Mexican officials and an honor guard of soldiers greeted Obama on the tarmac before he left for a private meeting with Peña Nieto at the National Palace, a hulking building in the center of the capital. Onlookers snapped photos as the motorcade zipped through normally snarled streets.
Obama and Peña Nieto, who took office in December, are scheduled to hold a joint press conference after their meeting.
Mexico’s youthful, telegenic president has promised broad reforms in education, banking and energy, as well as a strengthened federal government. U.S. officials are monitoring how these changes affect American interests.
One shift already has caused tension with Washington: Peña Nieto's administration has begun to restrict broad U.S. involvement in some counter-narcotics and other security operations, perhaps signaling the end of a period of close cooperation in law enforcement and intelligence.
Obama told reporters Monday that he would not judge Peña Nieto’s move “until I’ve heard directly from them to see what exactly are they trying to accomplish.”
“We’ve made great strides in the coordination and cooperation between our two governments over the last several years,” Obama said. “But my suspicion is ... that things can be improved.”
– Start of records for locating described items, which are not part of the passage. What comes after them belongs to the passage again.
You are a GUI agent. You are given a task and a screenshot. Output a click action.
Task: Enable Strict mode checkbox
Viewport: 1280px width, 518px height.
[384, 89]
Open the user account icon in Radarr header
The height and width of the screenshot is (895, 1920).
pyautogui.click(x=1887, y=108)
Obama’s trip is aimed at highlighting economic progress and potential in Latin America, not security or immigration.
In a speech to Mexican students Friday, Obama is expected to tout increases in educational exchanges, increased trade opportunities and the reform package Peña Nieto has already passed.
The portrait of a Mexico “on the rise,” as one U.S. official put it, is disputed. Not all economic indicators are so rosy. But the upbeat message serves Obama’s top domestic priority: passing an overhaul of the nation’s immigration laws through Congress.
More than half the immigrants in the U.S. who crossed the border illegally or overstayed their visas are Mexicans. If Obama can assure U.S. lawmakers, and their constituents back home, that the poverty and violence that caused illegal immigration are easing, he may have an easier time winning support for the bill.
“Economic development in Mexico will also ultimately get at the root cause of illegal immigration to the United States, so that's another benefit of the economic growth underway in Mexico,” said Ben Rhodes, a deputy national security advisor.
Obama will take a similar message to Costa Rica on Friday and Saturday, when he will meet with several Central American leaders.